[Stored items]
▽
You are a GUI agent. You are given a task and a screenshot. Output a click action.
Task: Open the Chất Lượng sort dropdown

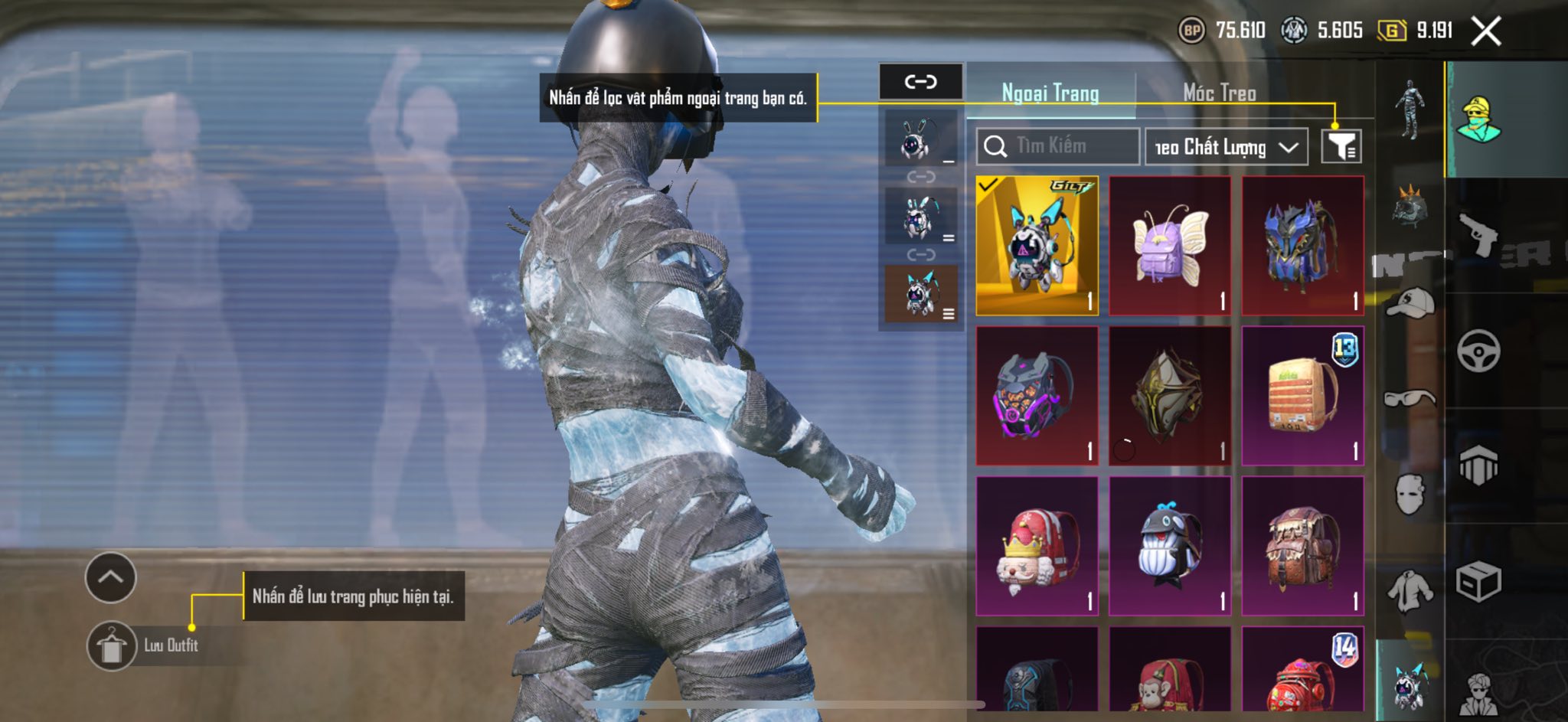(x=1226, y=147)
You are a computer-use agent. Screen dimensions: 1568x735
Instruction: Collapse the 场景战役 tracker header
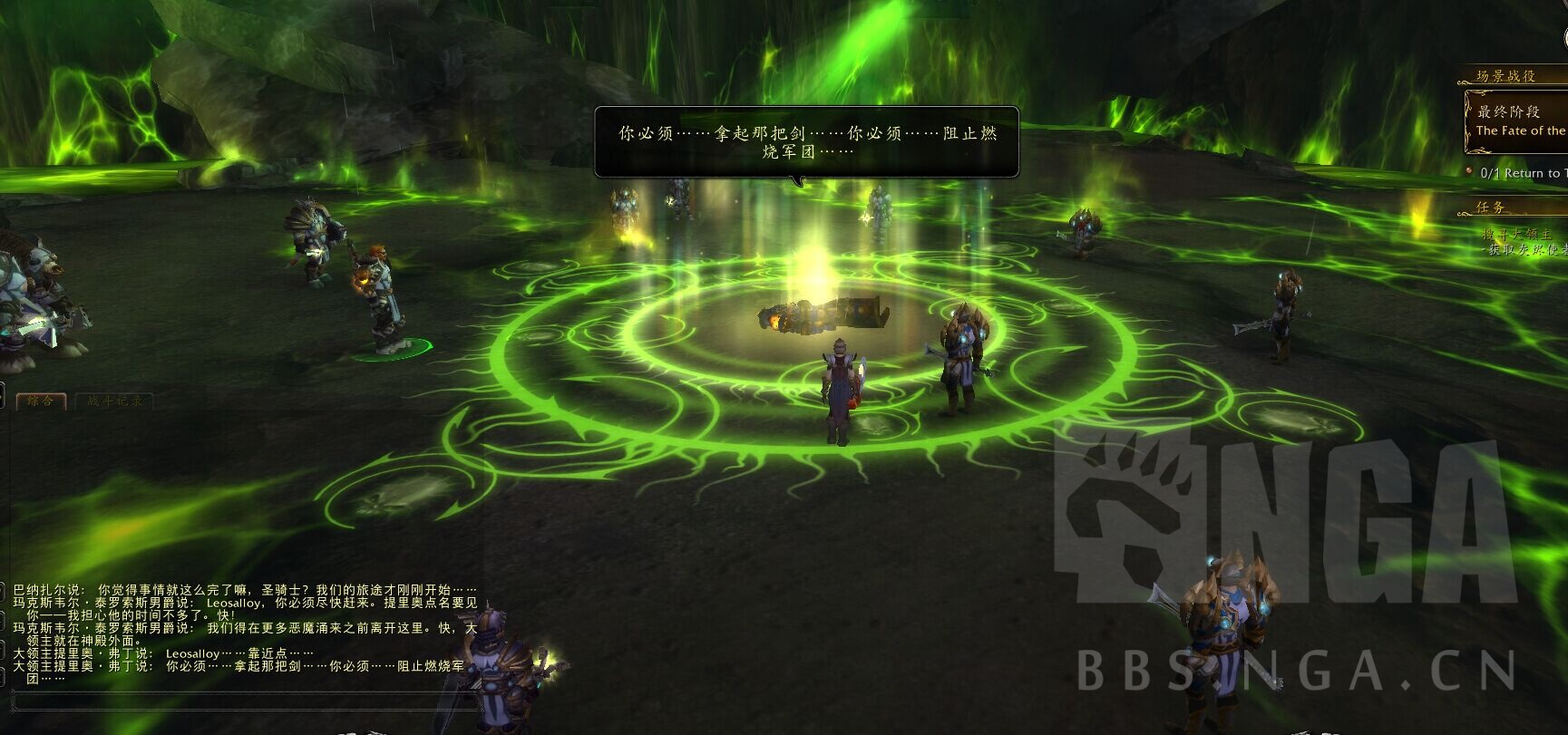point(1507,76)
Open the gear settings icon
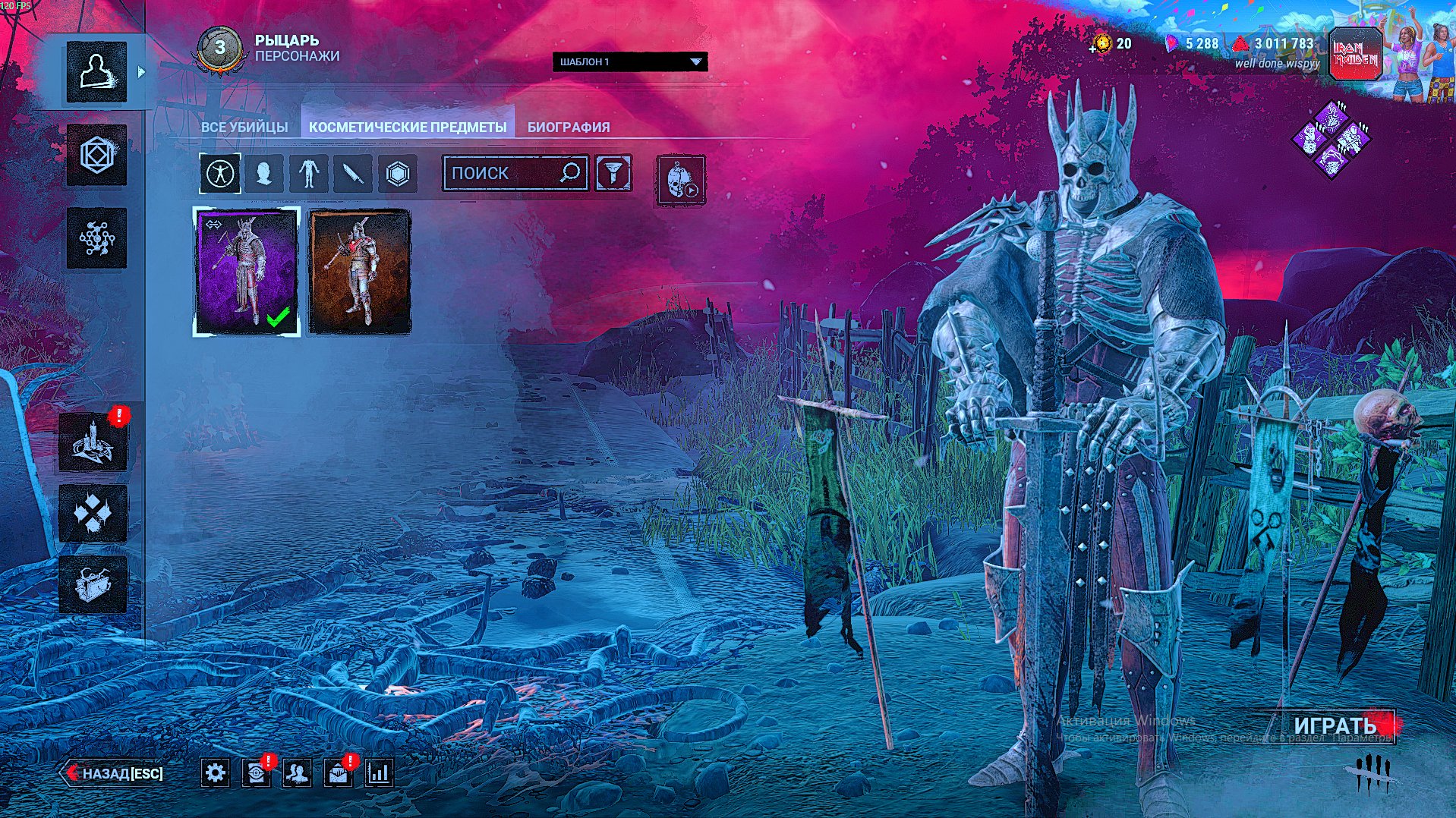 click(216, 773)
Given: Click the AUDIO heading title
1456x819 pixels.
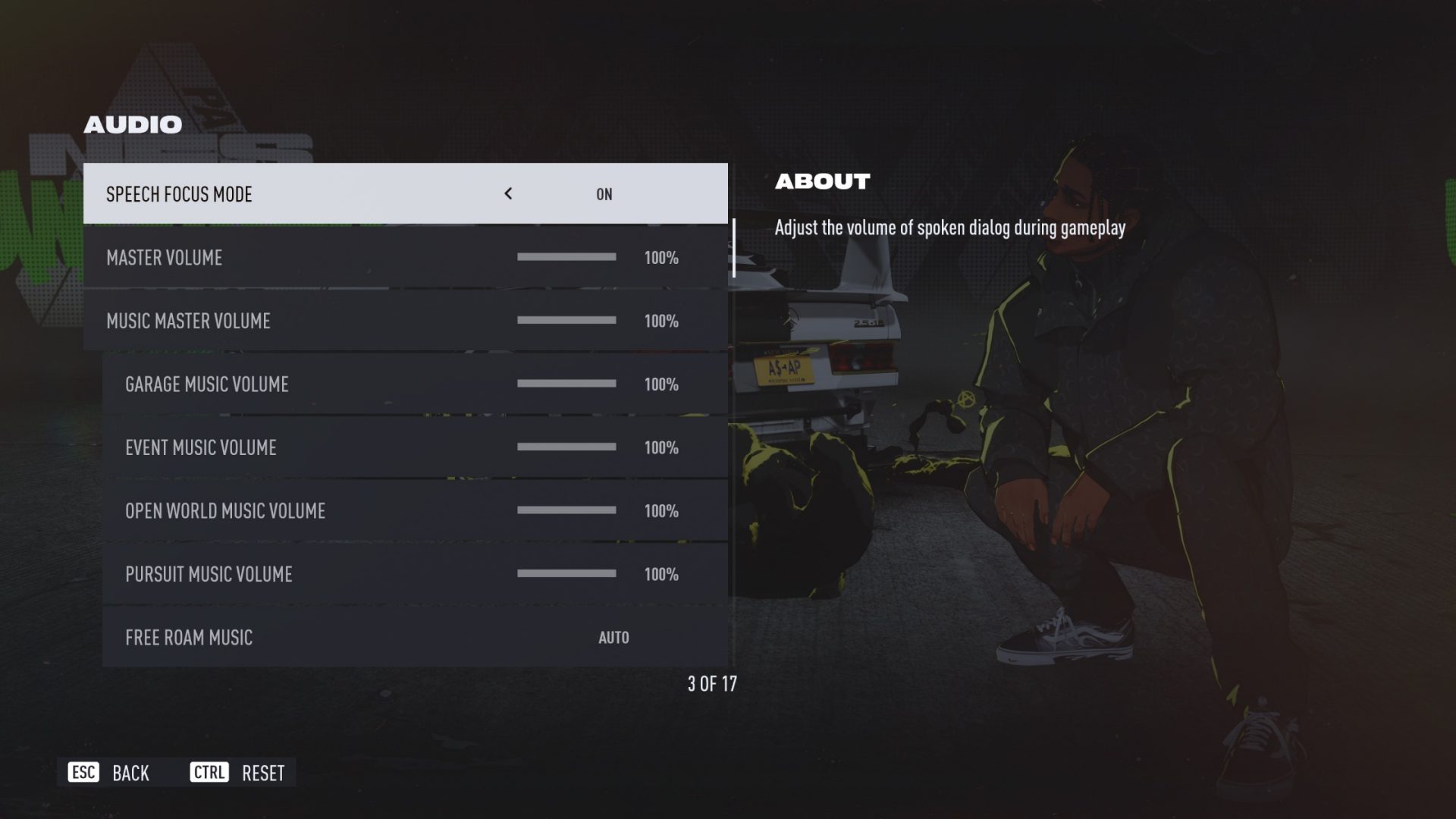Looking at the screenshot, I should 133,124.
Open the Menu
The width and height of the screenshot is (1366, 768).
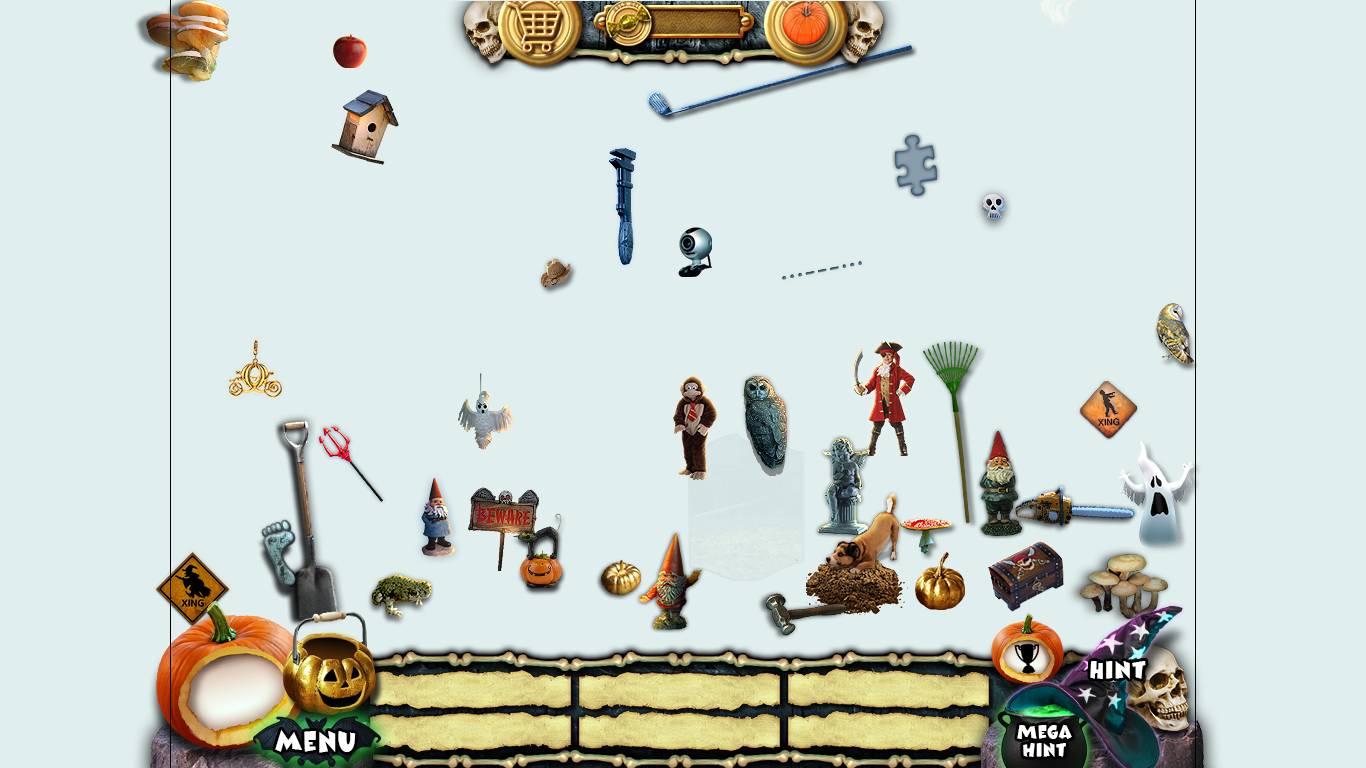click(x=315, y=741)
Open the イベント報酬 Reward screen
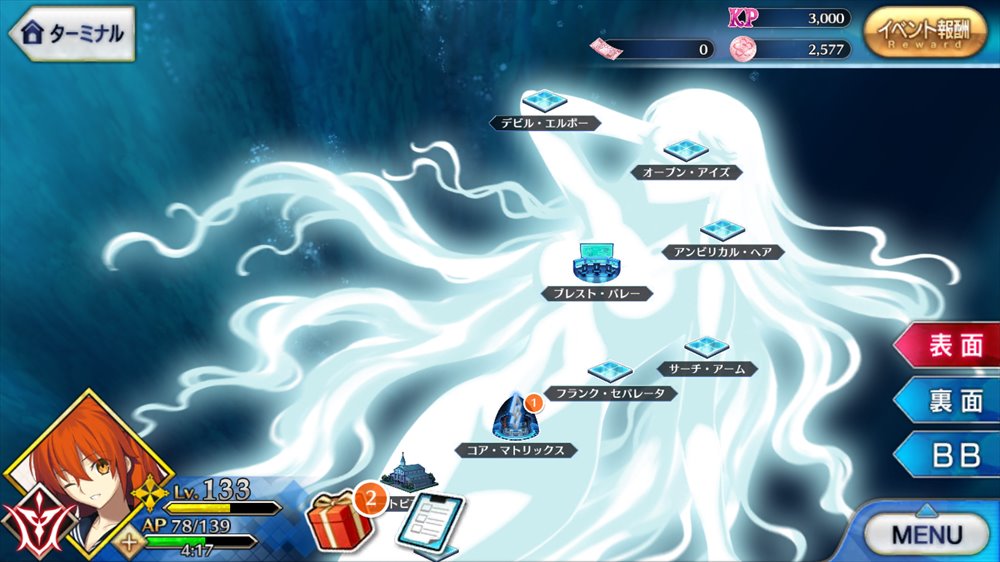The width and height of the screenshot is (1000, 562). [x=924, y=33]
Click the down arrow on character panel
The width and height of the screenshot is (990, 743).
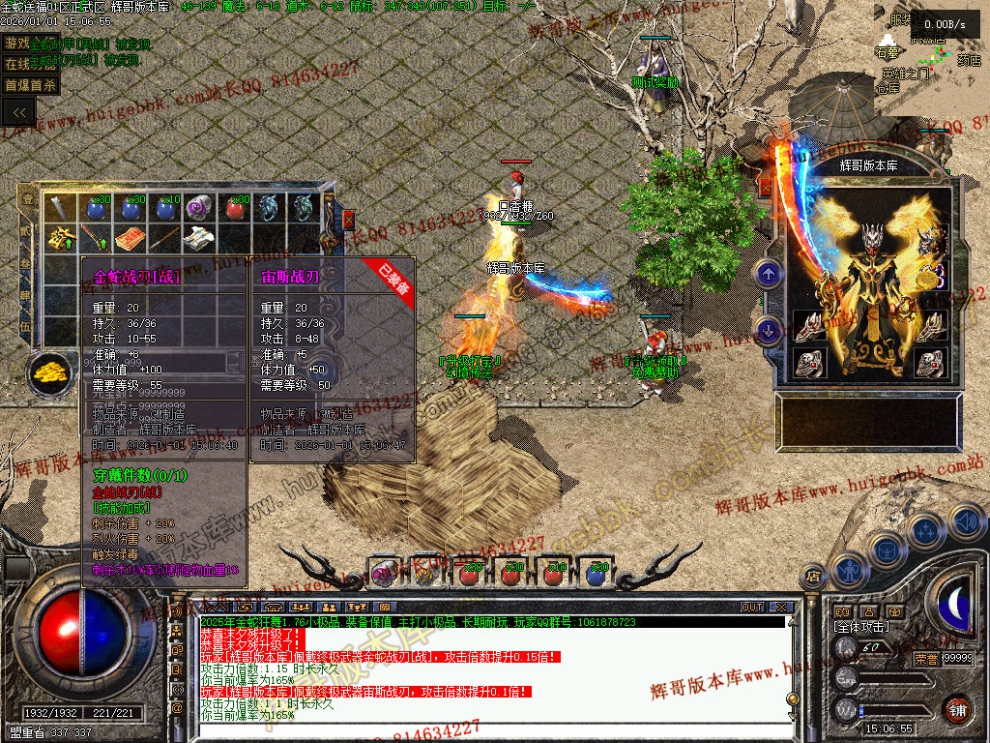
△
**PROMPT:** Rewrite the entries from the line with "Open the Menu" through the end, swapping "down arrow" for "downward arrow" and changing nothing else. Leave out the pictures.

**COMPLETE RESPONSE:**
Open the Menu
The width and height of the screenshot is (1366, 768).
click(x=315, y=741)
Open the イベント報酬 Reward screen
The width and height of the screenshot is (1000, 562). [x=924, y=33]
Click the downward arrow on character panel
The width and height of the screenshot is (990, 743).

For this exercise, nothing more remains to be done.